[Model] Add MoE support for NemotronH (#25863)

tomeras91 · web-flow · commit 61089465a610 · 2025-10-23T10:27:23.000Z
Signed-off-by: Tomer Asida &lt;57313761+tomeras91@users.noreply.github.com&gt;
diff --git a/vllm/model_executor/layers/fused_moe/config.py b/vllm/model_executor/layers/fused_moe/config.py
@@ -823,6 +823,8 @@ class FusedMoEConfig:
 
     has_bias: bool = False
 
+    is_act_and_mul: bool = True
+
     def __post_init__(self):
         if self.dp_size > 1:
             logger.debug_once(
diff --git a/vllm/model_executor/layers/fused_moe/fused_moe.py b/vllm/model_executor/layers/fused_moe/fused_moe.py
@@ -1647,6 +1647,7 @@ def fused_experts(
 
 SILU_NO_MUL: str = activation_without_mul("silu")
 GELU_NO_MUL: str = activation_without_mul("gelu")
+RELU2_NO_MUL: str = activation_without_mul("relu2")
 
 
 def _get_config_quant_dtype(
@@ -1914,7 +1915,8 @@ def fused_experts_impl(
             intermediate_cache2 = F.silu(intermediate_cache1.view(-1, N))

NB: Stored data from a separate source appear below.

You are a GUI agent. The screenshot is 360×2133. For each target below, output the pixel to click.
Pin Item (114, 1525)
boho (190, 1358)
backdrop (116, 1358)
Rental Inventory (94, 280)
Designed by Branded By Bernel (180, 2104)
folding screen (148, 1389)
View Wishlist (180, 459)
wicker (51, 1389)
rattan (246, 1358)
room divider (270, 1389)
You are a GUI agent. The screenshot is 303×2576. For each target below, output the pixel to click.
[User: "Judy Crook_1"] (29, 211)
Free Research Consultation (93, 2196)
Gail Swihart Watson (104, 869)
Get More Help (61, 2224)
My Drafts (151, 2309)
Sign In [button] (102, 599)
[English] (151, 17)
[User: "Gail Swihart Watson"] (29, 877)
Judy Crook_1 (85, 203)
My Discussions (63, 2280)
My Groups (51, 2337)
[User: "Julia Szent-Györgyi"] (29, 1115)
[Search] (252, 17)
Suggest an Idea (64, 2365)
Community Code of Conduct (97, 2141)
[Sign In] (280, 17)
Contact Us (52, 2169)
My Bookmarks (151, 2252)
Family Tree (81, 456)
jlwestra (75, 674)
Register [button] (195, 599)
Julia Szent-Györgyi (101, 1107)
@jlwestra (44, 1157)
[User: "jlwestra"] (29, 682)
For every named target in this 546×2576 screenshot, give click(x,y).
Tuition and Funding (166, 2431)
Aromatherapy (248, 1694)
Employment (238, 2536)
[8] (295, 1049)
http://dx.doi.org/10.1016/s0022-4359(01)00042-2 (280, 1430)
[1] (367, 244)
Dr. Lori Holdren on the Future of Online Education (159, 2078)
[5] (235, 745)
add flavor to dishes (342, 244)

         elif activation == GELU_NO_MUL:
             intermediate_cache2 = F.gelu(intermediate_cache1.view(-1, N))
-
+        elif activation == RELU2_NO_MUL:
+            intermediate_cache2 = torch.square(F.relu(intermediate_cache1.view(-1, N)))
         else:
             raise ValueError(f"Unsupported FusedMoe activation: {activation}.")
 
diff --git a/vllm/model_executor/layers/fused_moe/layer.py b/vllm/model_executor/layers/fused_moe/layer.py
@@ -411,11 +411,15 @@ def create_weights(
         params_dtype: torch.dtype,
         **extra_weight_attrs,
     ):
+        if self.moe.is_act_and_mul:
+            w13_up_dim = 2 * intermediate_size_per_partition
+        else:
+            w13_up_dim = intermediate_size_per_partition
         # Fused gate_up_proj (column parallel)
         w13_weight = torch.nn.Parameter(
             torch.empty(
                 num_experts,
-                2 * intermediate_size_per_partition,
+                w13_up_dim,
                 hidden_size,
                 dtype=params_dtype,
             ),
@@ -425,9 +429,7 @@ def create_weights(
         set_weight_attrs(w13_weight, extra_weight_attrs)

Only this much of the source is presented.